Direct Oral Challenge – Bye-Bye Penicillin Allergy!

פוסט זה זמין גם ב: עברית

Written by Ketan Patel


While removing low risk amoxicillin allergies in the pediatric ED by direct oral challenge (DOC) may be effective, numerous factors play a role in reliable implementation.

Excuses or lack of feasibility?
This is a cohort study across 3 different teaching PEDs where patients were stratified as a low or high-risk allergy to amoxicillin by survey. Families and physicians were subsequently approached regarding a DOC to remove the allergy in the low-risk group. In those that underwent the DOC, they were effective in removing the label in 98%, safely and effectively.

The intriguing part of this study, however, is how heterogenous the implementation and effectiveness in enrolling subjects were across different sites. Out of 1,189 patients approached, 372 completed a survey to gauge the severity of the allergy. Out of those 372, there was great variability between not only interest in undergoing a DOC by patients/caregivers (87%, 75%, and 58%; P < .02), but in actual willingness by clinicians to perform the DOC (85%, 94%, and 56%; P < .001).

In analyzing reasons for a lack of completion of a DOC in those willing, time seemed to be the biggest factor. Several other important factors, such as physician concern and waning family interest, also seemed to play a role in inability to move on to a DOC.

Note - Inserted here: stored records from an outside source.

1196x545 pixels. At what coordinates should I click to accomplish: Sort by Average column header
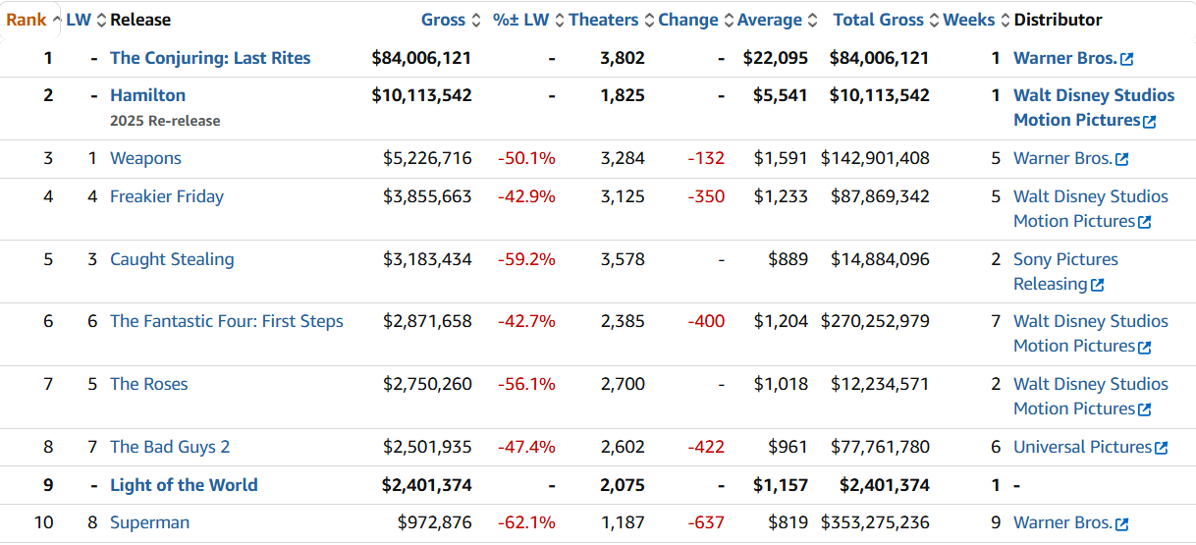coord(769,20)
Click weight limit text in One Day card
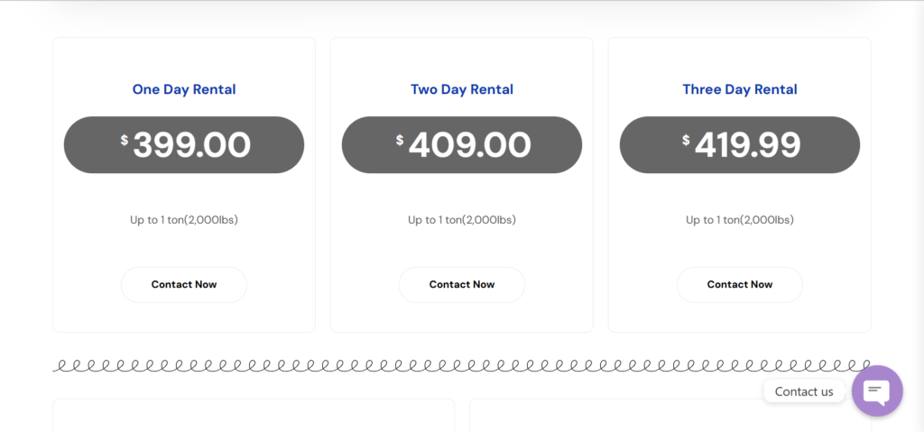 [184, 220]
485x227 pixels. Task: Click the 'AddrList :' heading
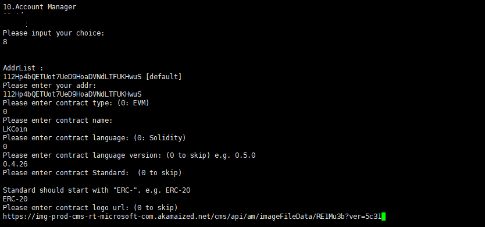(23, 68)
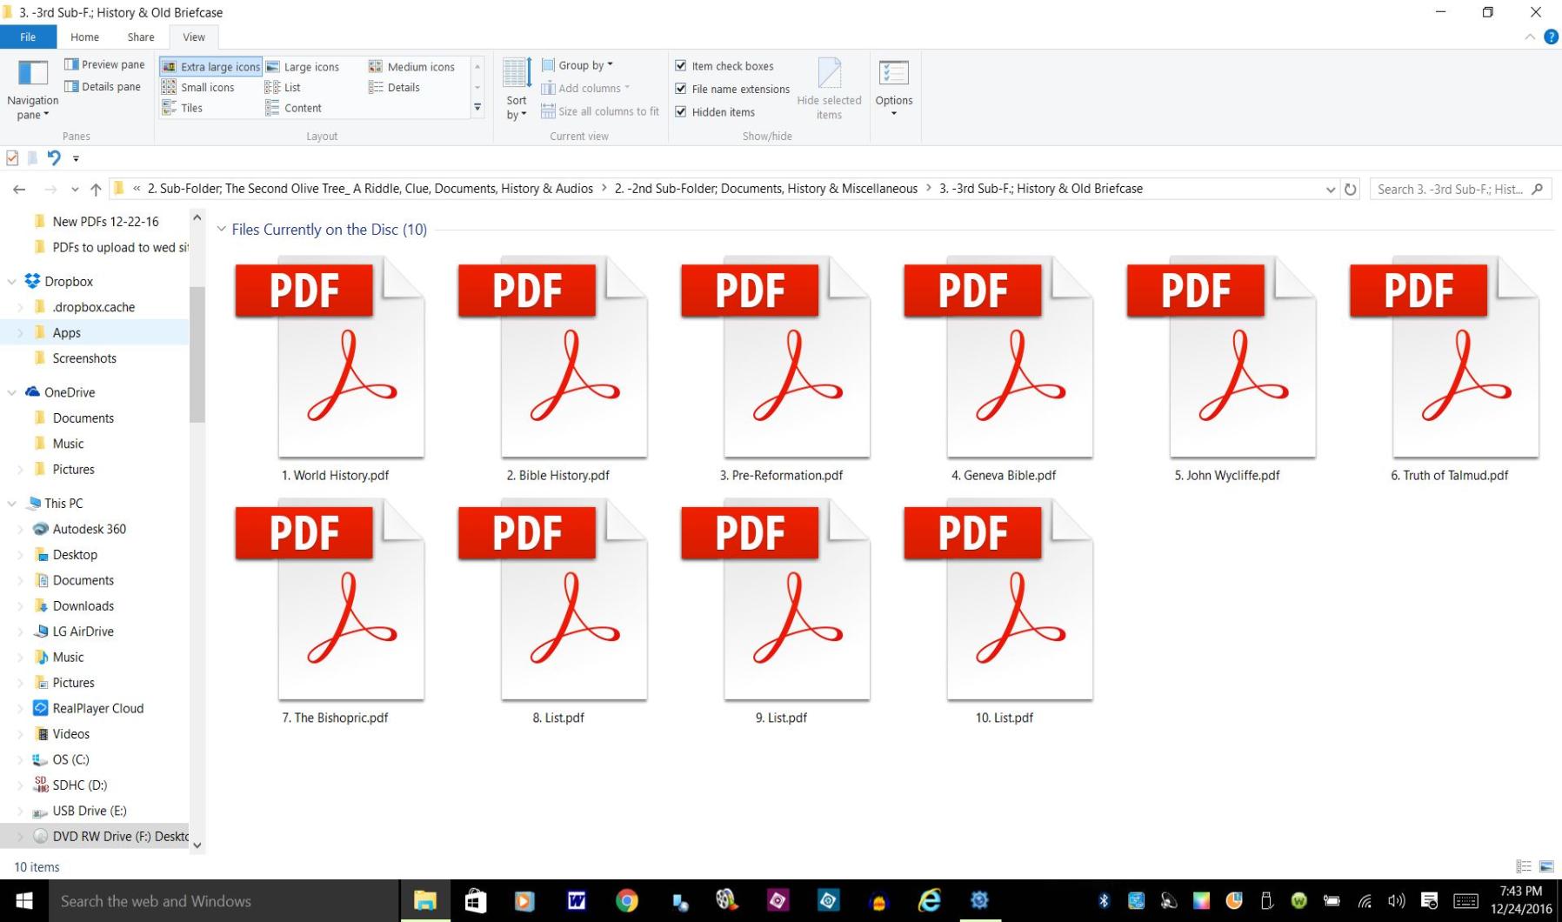
Task: Switch to the Home ribbon tab
Action: [84, 37]
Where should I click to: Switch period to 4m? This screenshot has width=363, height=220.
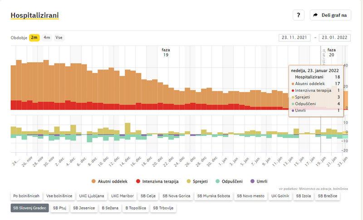(47, 38)
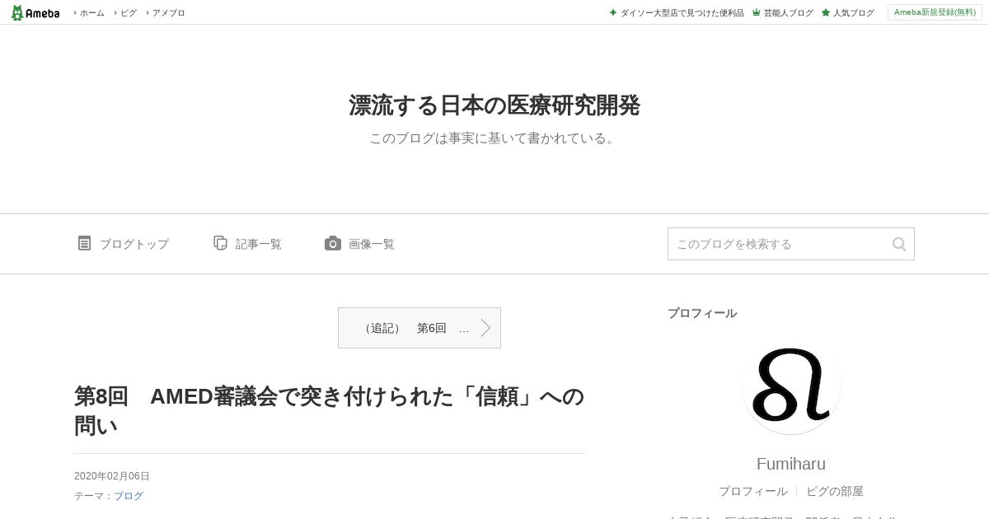Open the ブログ theme link
989x519 pixels.
pos(129,496)
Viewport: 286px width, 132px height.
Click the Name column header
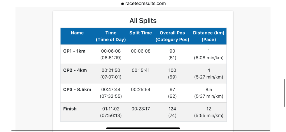(x=77, y=33)
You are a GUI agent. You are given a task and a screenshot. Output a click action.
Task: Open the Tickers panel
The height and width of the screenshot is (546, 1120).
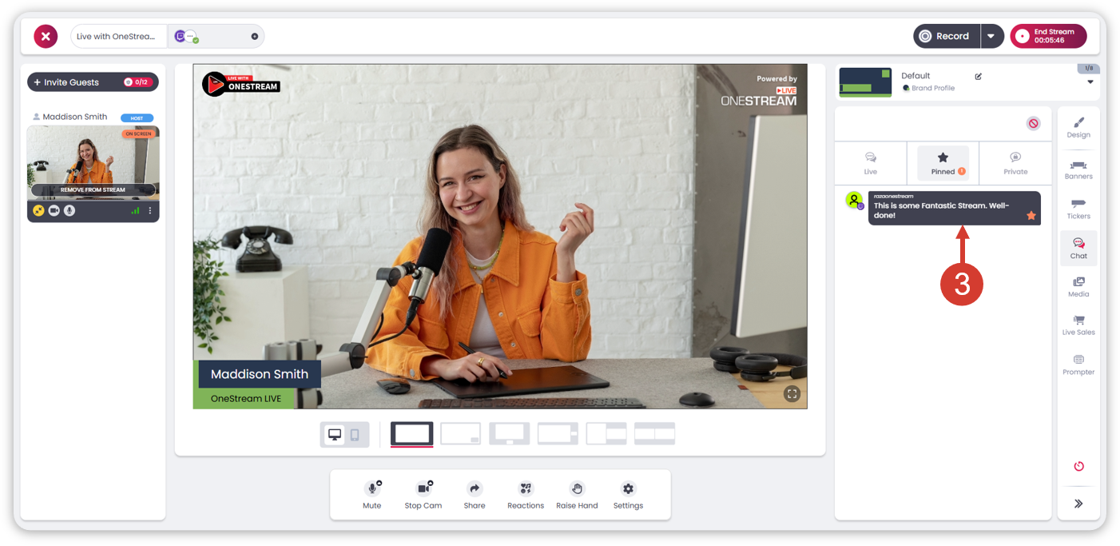click(1078, 208)
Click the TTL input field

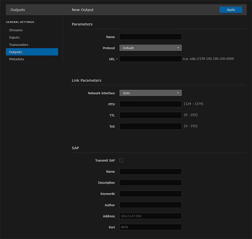point(150,115)
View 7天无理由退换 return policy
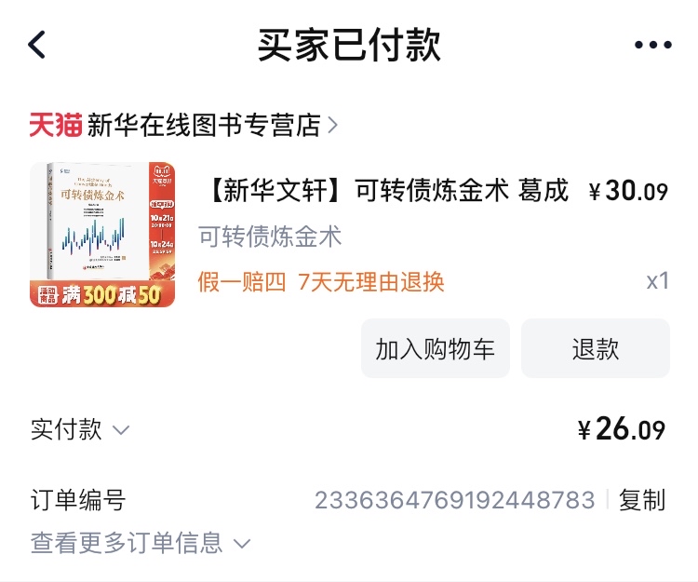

How will this change my practice?
I am very open to the idea of removing mislabels of allergies, especially antibiotics, for safety of patients and for appropriate antibiotic stewardship. Until we can implement a tool reliably to screen for low-risk patients and pair this with proper education of patients and providers, with DOC in the proper setting, we will only chip away at the problem. It is a worthwhile endeavor, however, as the benefits of such strategies have proven time and again to improve patient outcomes.

Another Spoonful
We’ve explored some tools and strategies on Journal Feed regarding the removal of allergy mislabels in the setting of antibiotics. Studies have shown safety of strategies in the spectrum of both outpatient and ICU settings. We’ve also highlighted tools that are simple to use and effective in identifying patients who could be candidates for allergen removal by DOC. A global push by the entire house of medicine would move the bar exponentially upwards, and it is the goal we should all strive for, despite challenges in implementation.

Source
Multisite Oral Amoxicillin Challenges During Pediatric Emergency Department Visits. JAMA Pediatr. 2023 Oct 2:e233659. doi: 10.1001/jamapediatrics.2023.3659. Online ahead of print.